Curious about napping. Do a lot of people with CFS find they NEED to nap? I feel like I NEED to nap or I am useless. However, I wonder if I have just trained my body to get used to this. I am wondering if I should try to break that cycle. That may lead to better sleep at night.
 

SOC

Senior Member
Messages
7,849
No, I did a pretty basic test in Wilson's book, but I will do the more thorough one (hopefully tomorrow). Thanks for the info :)

Curious about napping. Do a lot of people with CFS find they NEED to nap? I feel like I NEED to nap or I am useless. However, I wonder if I have just trained my body to get used to this. I am wondering if I should try to break that cycle. That may lead to better sleep at night.
People who actually have ME/CFS do need to nap. All the sleep hygiene advice doesn't work, and usually hurts, true ME/CFS patients. The problem is that a number of people who are fatigued due to sleep disorders are diagnosed with CFS simply because they are fatigued (stupid, I know, but it happens with appalling frequency). In those cases, sleep hygiene advice (don't nap, go to sleep and get up at regular times) can improve fatigue. But fatigue is not ME/CFS.

Assuming at this point that you do have ME/CFS and not chronic fatigue from some other cause, I'd say you very likely need the nap in order to function at all. Many PWME have shifted sleep cycles also, which all the efforts to modify with sleep hygiene cannot correct.

Let me suggest again -- get yourself to a top ME/CFS specialist ASAP. There are only a few of them and they are booking up fast. Quite a few are not taking new patients because they are already far too busy.

I also suggest you do a lot of reading here at PR. This is probably the biggest collection of patient knowledge anywhere. A good place to start would be to click on the Forums tab at the top of the page, go down to the Symptoms subforum, pick a symptom sub-subforum that you think might apply to you and start reading threads. For starters, here's the forum on Sleep. You'll learn a lot more a lot faster reading through these threads than asking individual questions here.
 
Messages
9
Thanks, I will start looking through the forum knowledge base and looking into seeing a specialist. A couple quick questions that may help me along:

- For now, I was thinking about trying good sleep "hygiene". This is because I don't know if I have CFS or not. Its still just a hypothesis. I talked to someone in the medical field and she said to try that for a couple weeks and see how it goes.

- Will doing a sleep study help? They are very expensive for the 2 day test, which is used to test for narcolepsy (and related). But I am not sure if they can detect the difference between narcolepsy and CFS?
 

ukxmrv

Senior Member
Messages
4,413
Location
London
The sleep study can check for sleep apnea which seems to be a common misdiagnosis for CFS and also a co-morbid dx with CFS. It just depends if it explains all your symptoms.

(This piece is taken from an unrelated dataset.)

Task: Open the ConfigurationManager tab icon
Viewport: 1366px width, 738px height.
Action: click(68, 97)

Sleep hygiene makes me much worse if it is based around "normal working hours".

Try everything else before you accept a CFS diagnosis as misdiagnosis is common.
 
Messages
9
Sounds good. I talked with a sleep doctor and based upon my symptoms, he felt it was highly unlikely that is was obstructive sleep apnea. I have also used a recording pulse oximeter for a few weeks to monitor sleep at night and there was no desaturation events (characteristic of sleep apnea). However, there could be something related to narcolepsy there and I believe stimulants are an option. *But not sure how to clearly distinguish between the two and if stimulants would be bad for CFS.

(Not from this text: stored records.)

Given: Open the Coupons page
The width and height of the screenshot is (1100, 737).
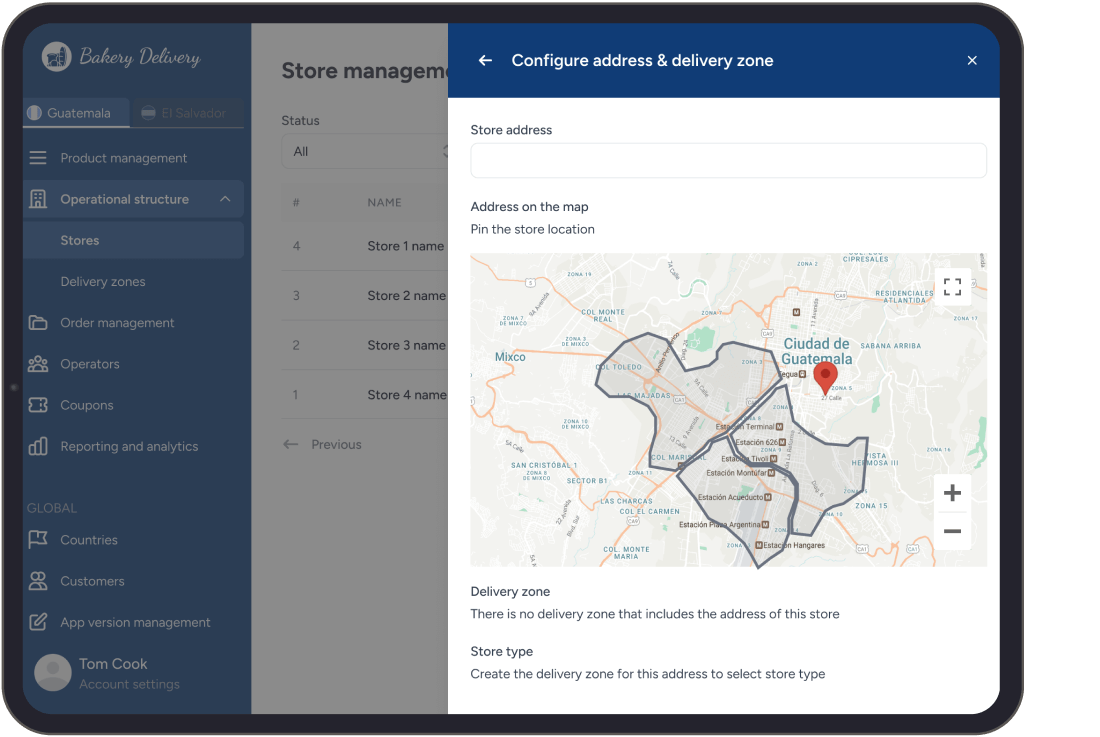Looking at the screenshot, I should pyautogui.click(x=87, y=405).
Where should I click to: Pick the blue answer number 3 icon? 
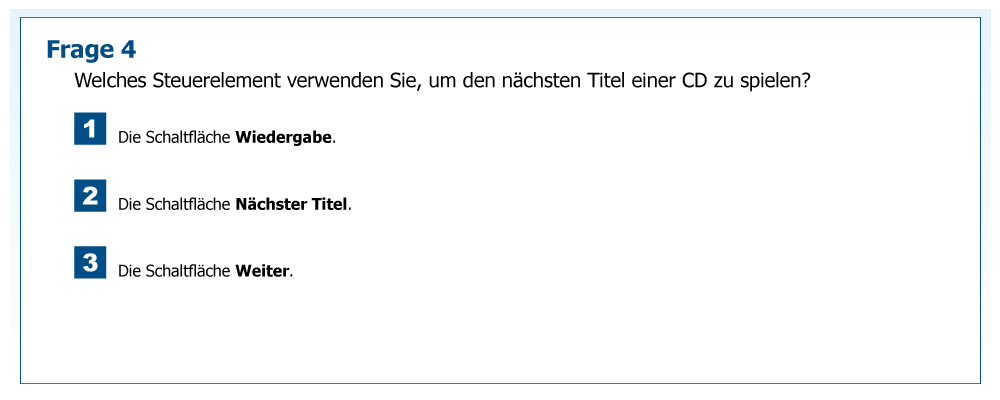[x=90, y=263]
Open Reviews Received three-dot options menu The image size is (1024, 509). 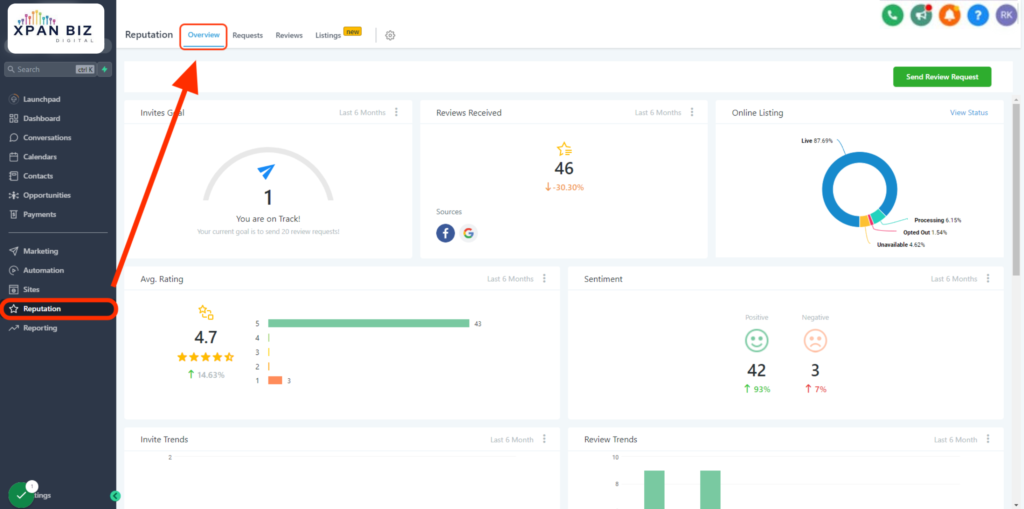(x=692, y=113)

For now, I am just going to try good sleep hygiene and see what happens. It will be quite interesting. In the past, when I would not take a nap during the day, I would feel awful. But I may also be addicted to them. I doubt I have gone for 2-3 days in a row without a nap (or two) during the day for the last couple decades. Come to think of it, a few times when I had to travel/work for business, I did not nap. I made it through, but it was a real struggle and I felt like a zombie a lot of the time. I think when I got home, I probably crashed hard for a couple days.

I also have low T, which after trying to fix for over a year naturally, could not be fixed. So I started testosterone replacement and maybe that improve things.